-- SUPPLIED ENTRIES follows --
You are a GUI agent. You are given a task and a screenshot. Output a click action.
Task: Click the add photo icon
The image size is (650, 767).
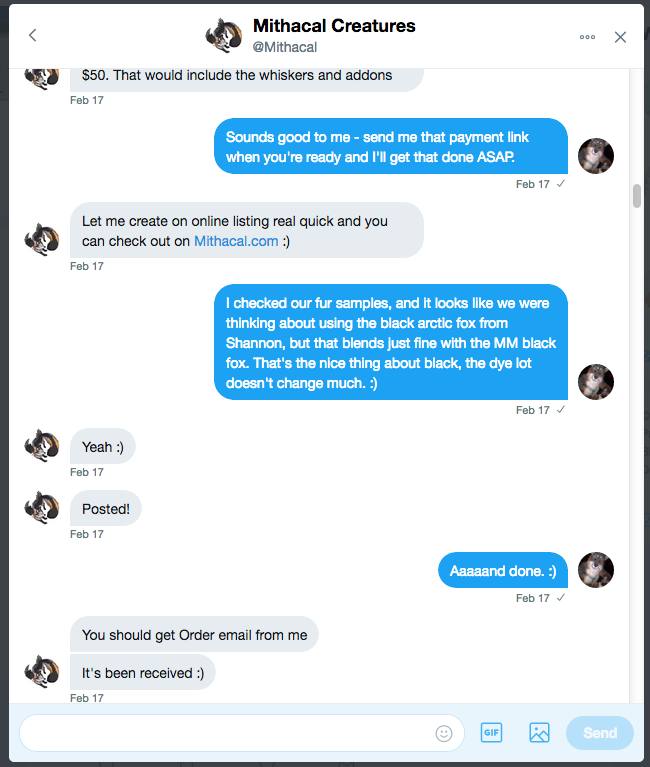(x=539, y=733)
-- SUPPLIED ENTRIES concluded --
-- SUPPLIED ENTRIES follows --
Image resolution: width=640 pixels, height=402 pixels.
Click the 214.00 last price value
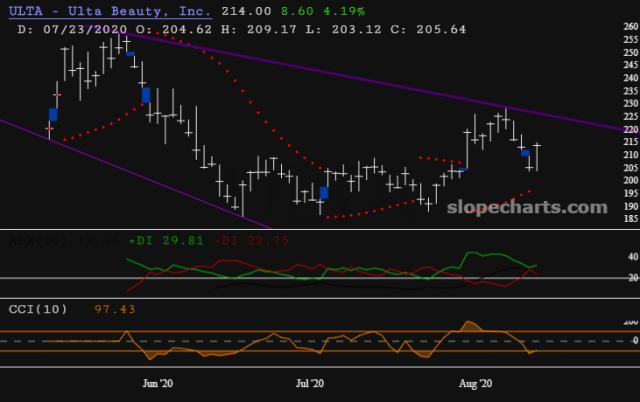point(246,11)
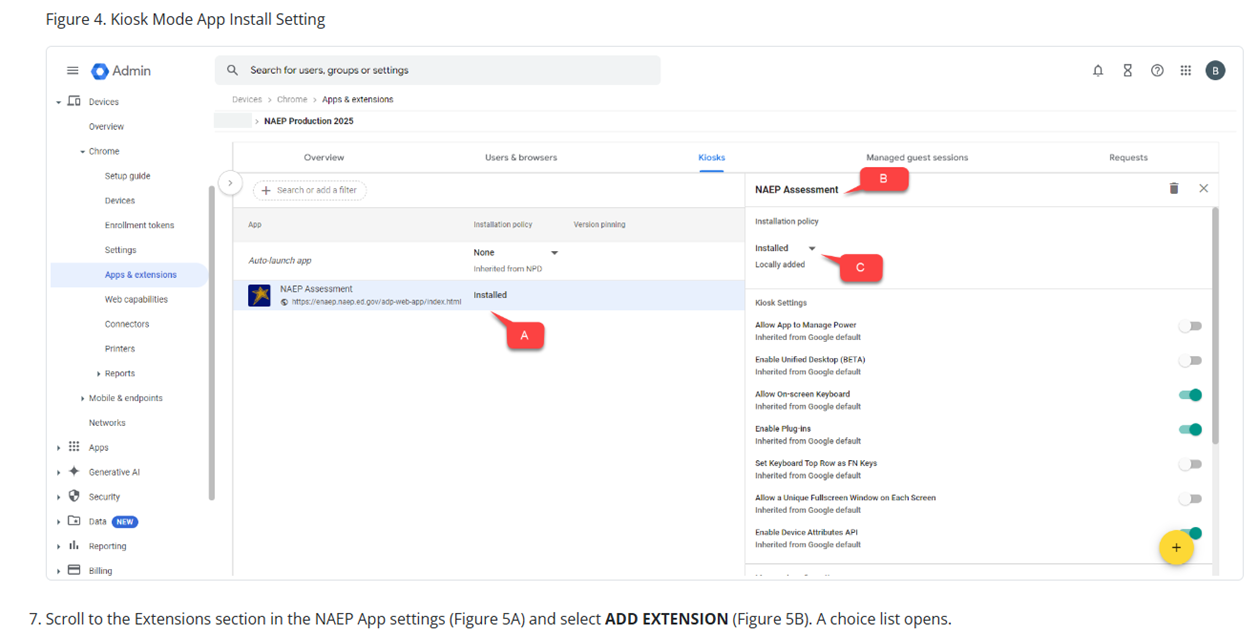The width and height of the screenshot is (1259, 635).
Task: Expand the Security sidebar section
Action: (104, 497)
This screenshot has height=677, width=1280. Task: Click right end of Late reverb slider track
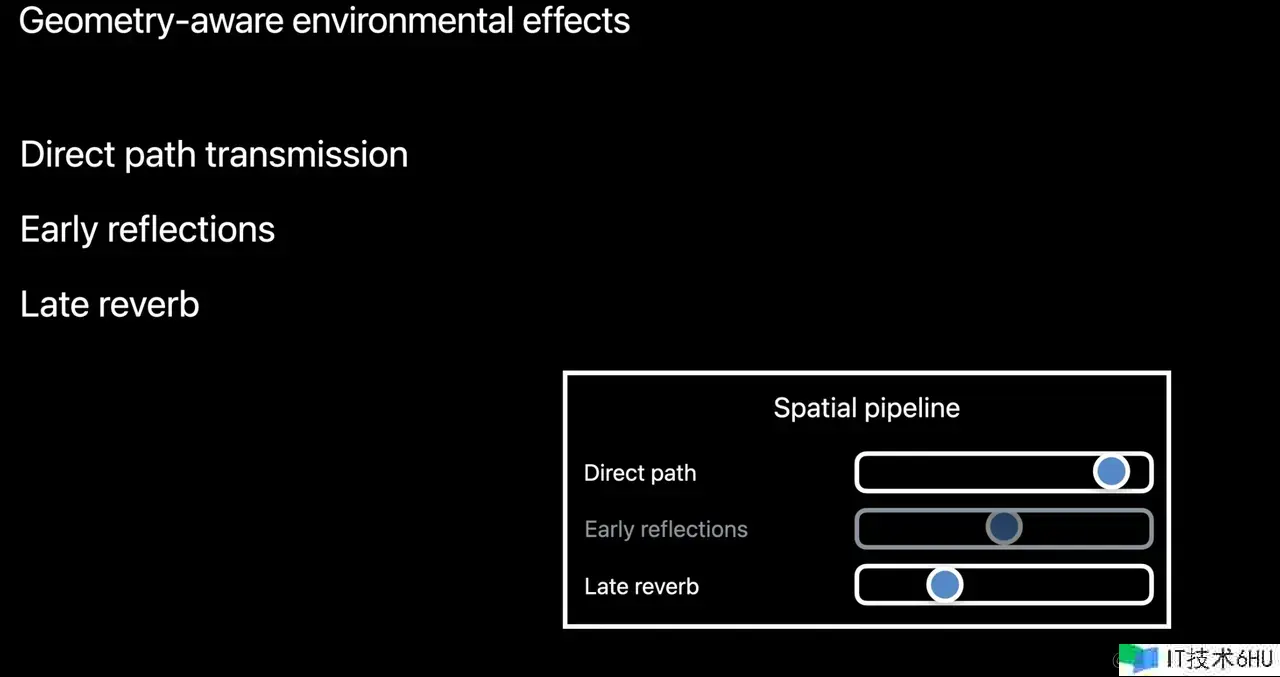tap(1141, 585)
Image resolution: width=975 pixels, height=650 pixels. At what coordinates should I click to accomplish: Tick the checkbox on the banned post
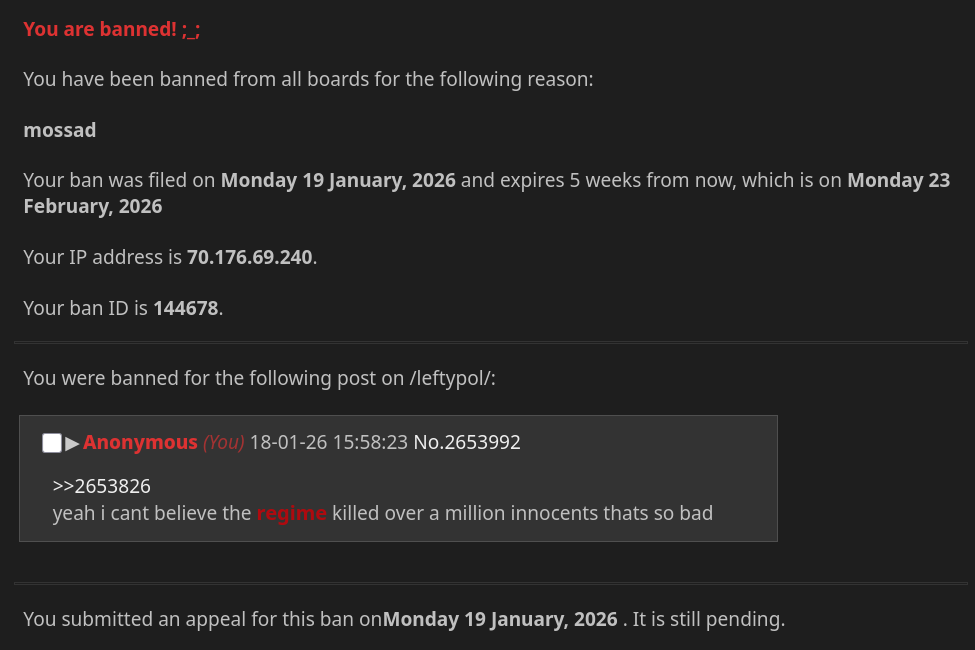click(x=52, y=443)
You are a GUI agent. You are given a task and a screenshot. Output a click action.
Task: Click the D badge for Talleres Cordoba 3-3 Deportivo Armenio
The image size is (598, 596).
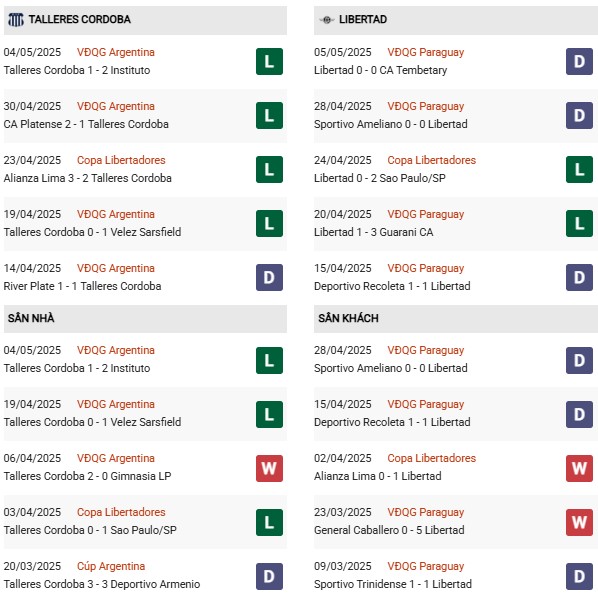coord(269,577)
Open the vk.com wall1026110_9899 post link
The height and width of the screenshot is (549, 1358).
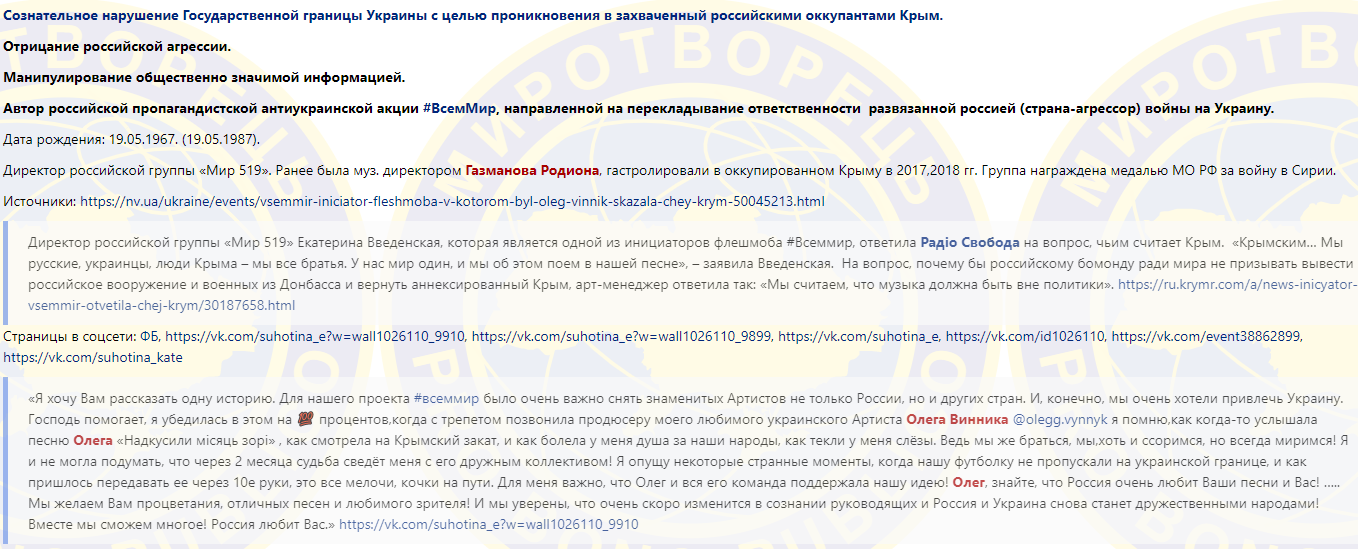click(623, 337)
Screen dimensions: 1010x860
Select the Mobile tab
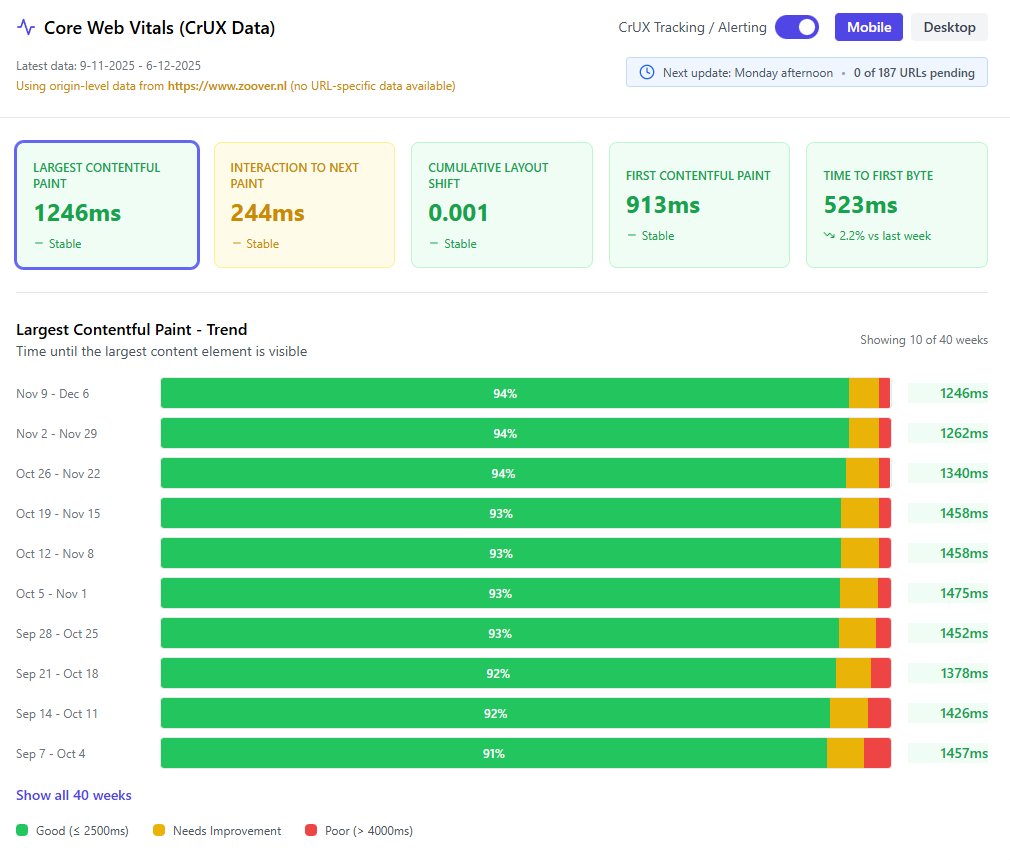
-- SUPPLIED ENTRIES concluded --
**WHAT IS NEEDED:** In the listing above, locate the line containing "Screen dimensions: 1010x860" and the line containing "Select the Mobile tab". Transcribe those two lines and everything between them, exactly as written.

**TASK OUTPUT:**
Screen dimensions: 1010x860
Select the Mobile tab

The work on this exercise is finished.